In order to acquire the dual-energy data set, various technical approaches have been developed, including two temporally sequential scans, rapid switching of X-ray tube potential, multilayer detector, dual X-ray sources, and photon-counting detectors [1]. By these approaches, image sets can be created in the projection domain or in the image domain. DECT allows the creation of virtual monoenergetic reconstructions in which attenuation data approximate data that would be obtained with a mono-energy X-ray beam. Images can be created from 40 to 200 keV. VMI reconstructions at low energy allow for contrast dose reduction and image noise reduction while reconstructions at a high energy level can minimize the beam-hardening artifact [2, 3]. The visible lumen diameter, in-stent attenuation difference, image quality of VMI are better than conventional images [4].

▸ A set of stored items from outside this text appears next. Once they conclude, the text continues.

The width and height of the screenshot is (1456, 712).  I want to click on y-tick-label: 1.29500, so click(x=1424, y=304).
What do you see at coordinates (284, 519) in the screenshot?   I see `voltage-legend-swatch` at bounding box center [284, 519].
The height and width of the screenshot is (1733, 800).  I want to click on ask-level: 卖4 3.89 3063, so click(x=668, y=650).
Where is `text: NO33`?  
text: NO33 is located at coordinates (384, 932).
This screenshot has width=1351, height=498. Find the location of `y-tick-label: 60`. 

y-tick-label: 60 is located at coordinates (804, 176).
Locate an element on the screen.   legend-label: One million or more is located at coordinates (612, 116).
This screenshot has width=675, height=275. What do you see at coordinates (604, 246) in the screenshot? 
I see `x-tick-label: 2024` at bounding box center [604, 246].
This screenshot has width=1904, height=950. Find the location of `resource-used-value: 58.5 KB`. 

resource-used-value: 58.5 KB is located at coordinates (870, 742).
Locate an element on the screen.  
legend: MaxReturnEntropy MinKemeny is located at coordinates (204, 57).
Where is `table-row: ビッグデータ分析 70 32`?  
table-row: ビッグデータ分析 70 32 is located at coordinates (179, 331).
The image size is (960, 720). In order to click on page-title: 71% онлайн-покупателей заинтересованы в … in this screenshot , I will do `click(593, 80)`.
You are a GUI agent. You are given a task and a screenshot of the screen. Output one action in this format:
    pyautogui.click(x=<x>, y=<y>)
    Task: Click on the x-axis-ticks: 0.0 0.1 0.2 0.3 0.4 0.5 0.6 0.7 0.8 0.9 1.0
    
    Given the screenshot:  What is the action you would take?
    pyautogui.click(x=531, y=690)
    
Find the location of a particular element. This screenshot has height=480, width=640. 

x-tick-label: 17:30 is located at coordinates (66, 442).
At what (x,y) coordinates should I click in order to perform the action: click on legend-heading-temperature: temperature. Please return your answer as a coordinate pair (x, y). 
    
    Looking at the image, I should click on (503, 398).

Coronary stent subtraction CT imaging is another way to improve the diagnostic performance of coronary CTA. By subtracting non-contrast images from contrast-enhanced images, stents can be eliminated. Misregistration artifacts is a major limitation of stent subtraction CT imaging due to patient movement or changing HR [5]. With the development of dual-energy technology, iodine data can be subtracted from contrast-enhanced images to create virtual non-enhanced images, subtraction between virtual non-enhancement images and monochromatic or mixed-energy images could yield equally improved in-stent lumen visibility and diagnostic accuracy without misregistration artifact.

DECT with various reconstruction images help in the accurate evaluation of stents.

5.4 Key Points

  • In-stent restenosis is one of the main limitations of PCI treatment.

  • DECT with virtual monoenergetic images and stent subtraction images help to evaluate in-stent lumen more accurately in CTA.